On top of learning on the job, you can enroll in courses to upskill yourself, no matter what industry you are working in. Often your employer will be able to suggest some relevant classes or subjects, and remember that you can also use your SkillsFuture credit to offset costs for anything you want to learn.  And don’t forget that there are ways to make sure you can keep learning even when you are super busy.

Find your way with a mentor
What better way to find your path in a new career than with someone who has already been through it. Go out of your way to find someone who you respect, trust and can lean on to provide you with guidance in your new career.

Remember that it doesn’t have to be a formally structured mentor/mentee relationship set in place by your company – you can find an equally insightful mentor by just arranging frequent coffee catch ups with someone you look up to. Failing that, there are ways you can get sage advice without a dedicated mentor.

→ **Data shown**:
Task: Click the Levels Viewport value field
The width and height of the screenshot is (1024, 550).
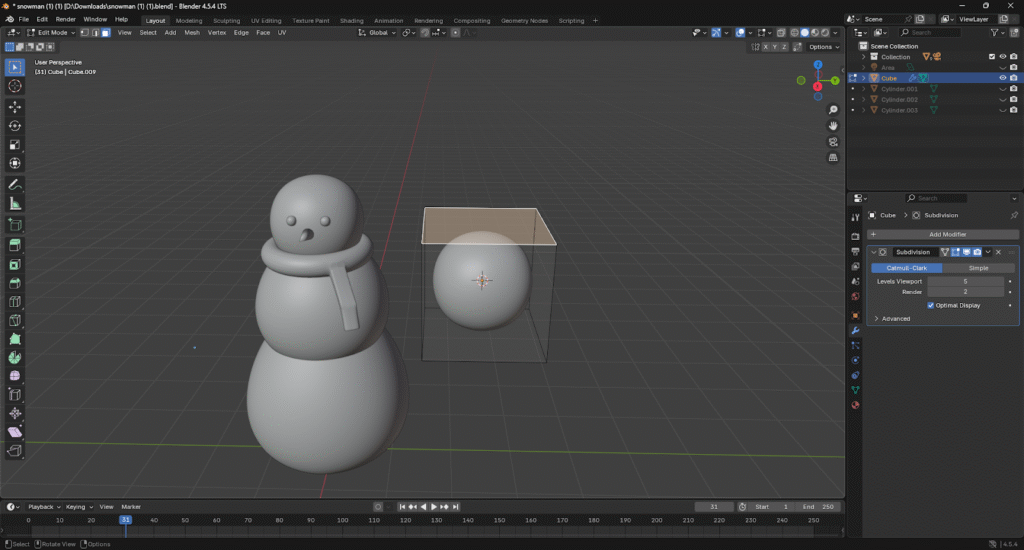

→ **Exercise task A**: According to the career advice passage, what three things should you be able to do with the person you choose as a mentor?
→ **Exercise task B**:
For each statement, say whether it agrees with the career advice passage, and quote the words that decide it.
(i) Your employer can often suggest classes that are relevant to you.
(ii) A mentor relationship has to be formally set up by your company.
(iii) SkillsFuture credit can be used only for courses in your current industry.
→ **Exercise task C**: Pick up the career advice passage on upskilling and mentors after its final sentence and continue it.
The data plays no part in the work here.

→ **Right answer A**: Respect them, trust them, and lean on them to provide guidance in your new career.

→ **Right answer B**:
(i) Yes: "Often your employer will be able to suggest some relevant classes or subjects"
(ii) No: "it doesn’t have to be a formally structured mentor/mentee relationship set in place by your company"
(iii) No: "you can also use your SkillsFuture credit to offset costs for anything you want to learn"

→ **Right answer C**:
Look forward, but don’t forget your past
Remember, many jobs have transferable skills and some roles may benefit from skills that aren’t necessarily learnt in that specific industry. Remember that your employer saw something in you that drove them to hire you!

When it’s relevant or useful, you can use your experience from your previous career to complement your new job through a different perspective than your colleagues. However, don’t make the mistake of always falling back on this experience and prevent yourself from learning new skills and properly adapting to your new career.